The images of the skull from a CT scan are shown below.

Fig. 3 : FIG 3A 3B & 3C:

The CT scan of the head  shows moderate to severe thinning of the cranial bones with prominent convolutional markings along the inner table of the skull and abnormal shape of the skull with fused coronal and sagittal sutures.

MRI of the brain shows findings of intracranial hypertension. there is tonsillar herniation suggestive of Chiari I malformation. (fIG. 4)

Fig. 4  MRI brain shows features of intracranial hypertension. There is tonsillar herniation indicative  of Chiari I malformation.

Radiological diagnosis:

Crouzon syndrome with Chiari I malformation

Treatment:

The patient will undergo neurosurgical treatment for craniosynostosis

 Timeline:     

Discussion

Crouzon syndrome is a genetically inherited syndrome characterized by craniosynostosis (premature fusion of coronal sutures) resulting inskull and facial deformities.

Crouzon syndrome is inherited in an autosomal dominant pattern and is caused by a mutation in the fibroblast growth factor receptor (FGFR-2 and FGFR-3) on chromosome 10. (1) (2) The syndrome has complete variable penetrance expressivity resulting in phenotypically unaffected children to children with severe deformities.

Crouzon syndrome is a fairly rare entity and is estimated to occur in 1 in 60,000 newborns; however, it is the second most common craniosynostosis syndrome behind only the more recently described Muenke syndrome.[4][5]

FGFR-2 and FGFR-3 are two of the four transmembrane protein receptors responsible for osteoblast differentiation during embryological development.

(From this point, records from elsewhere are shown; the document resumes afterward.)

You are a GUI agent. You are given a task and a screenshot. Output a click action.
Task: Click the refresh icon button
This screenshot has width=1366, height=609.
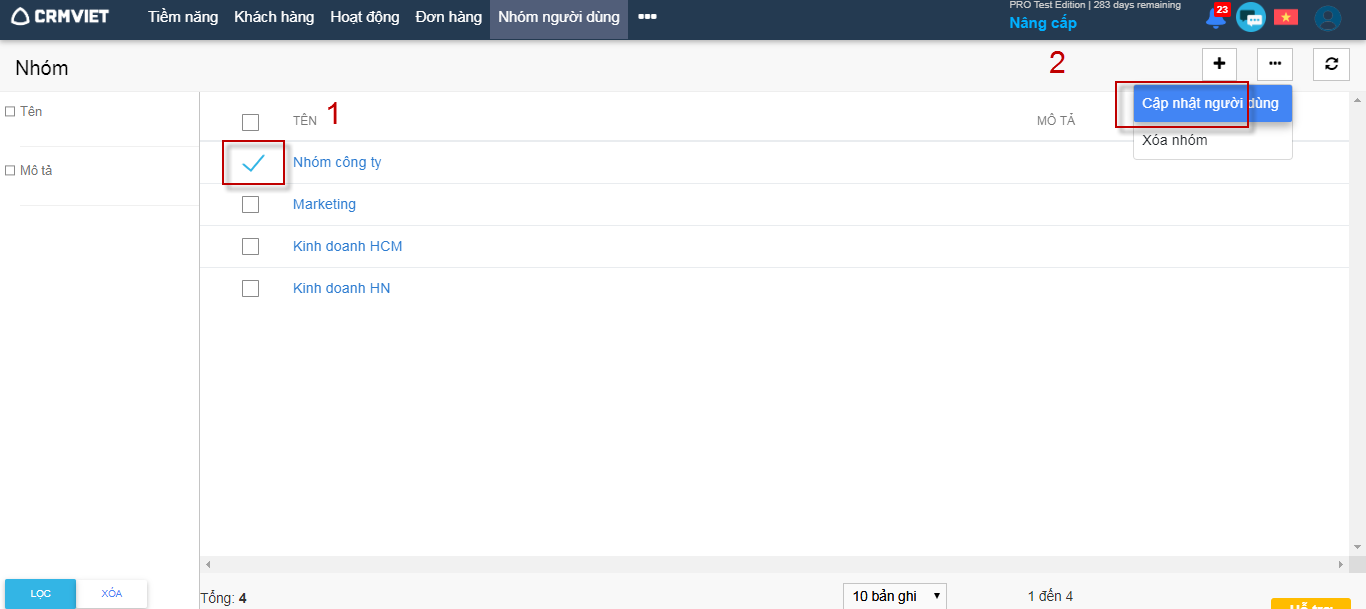[1331, 64]
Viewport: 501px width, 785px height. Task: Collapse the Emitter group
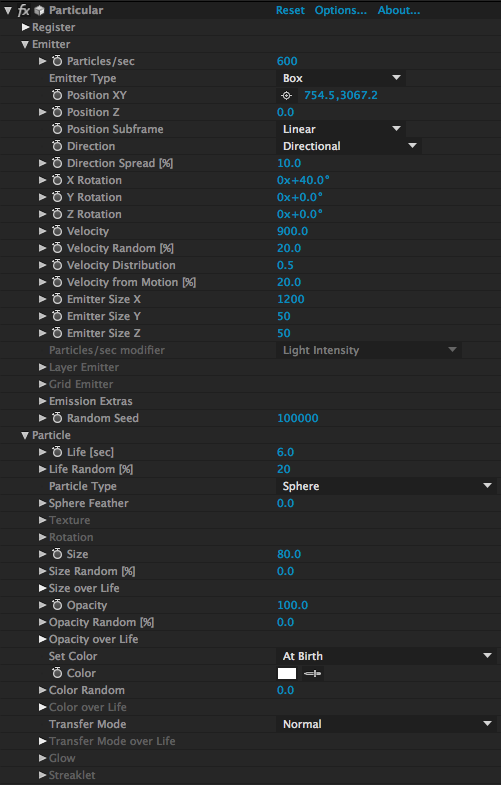25,45
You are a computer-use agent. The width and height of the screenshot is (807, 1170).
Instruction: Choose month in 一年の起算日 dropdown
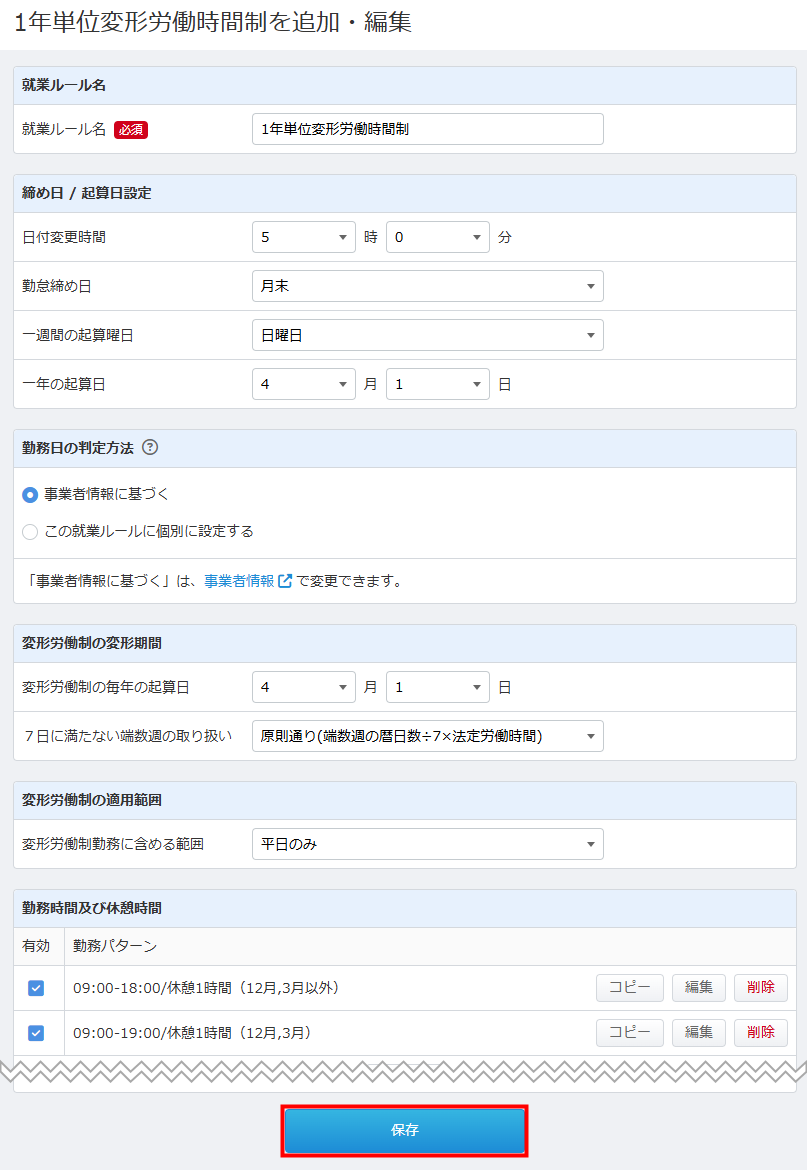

Missense mutations in these two receptors result in gain-of-function signalling and subsequent acceleration in the differentiation of osteoblasts.[6][7] In Crouzon syndrome brachycephaly (widened and shortened skull) is the most common presentation due to bi-coronal suture fusion. However, trigonocephaly (triangular) and scaphocephaly (long and narrow) are not uncommon. In the most severe cases, a “cloverleaf” skull known as a Kleeblattschadel deformity can be seen due to the closure of multiple sutures. (8) (9)  The evaluation for Crouzon syndrome is relatively straightforward in the setting of known family history as the characteristic physical examination findings confirm the diagnosis. However, in cases where there is a spontaneous mutation, and the clinical presentation is not clear initially, these patients may require genetic testing for diagnosis. Additional tests in these situations may include imaging techniques such as magnetic resonance imaging (MRI) and computed tomographic (CT) imaging of the brain to detect craniosynostosis or other skeletal abnormalities. The most common imaging findings on X-ray-based techniques are peri sutural sclerosis, reduced serration, and bony bridging and/or the absence of the suture altogether. A beaten bronze appearance of the skull is also a common finding on CT in this syndrome due to multiple radiolucencies of the skull bones. These imaging modalities can also help identify sequelae of the syndrome such as radiographic findings suggestive of increased intracranial pressure that may be otherwise difficult to detect in uncooperative children. Surgical management is the treatment modality of choice to correct the   ldevelopment of the midface and orbits to prevent blindness and intellectual disability related to the restriction of the brain and orbital development

It requires long-term follow up to monitor ocular development due to the propensity to develop strabismic amblyopia and the need for strabismus surgery. These examinations should also monitor for optic nerve oedema that would raise concerns for elevated intracranial pressure. Due to airway changes, sleep apnoea is also of concern. A team-based approach helps monitor for these vision and life-threatening complications.

Complications:

 Raised intracranial pressure

 Mental subnormality

 Problems with vision

 Exposure keratitis

 Aspiration pneumonia

 Breathing problems and stridor

Conclusion :

Crouzon syndrome is a genetically inherited syndrome characterized by craniosynostosis resulting in skull and facial deformities. The prognosis of patients with Crouzon syndrome depends on early diagnosis and treatment. If treated promptly, the patients may have a near-normal lifespan.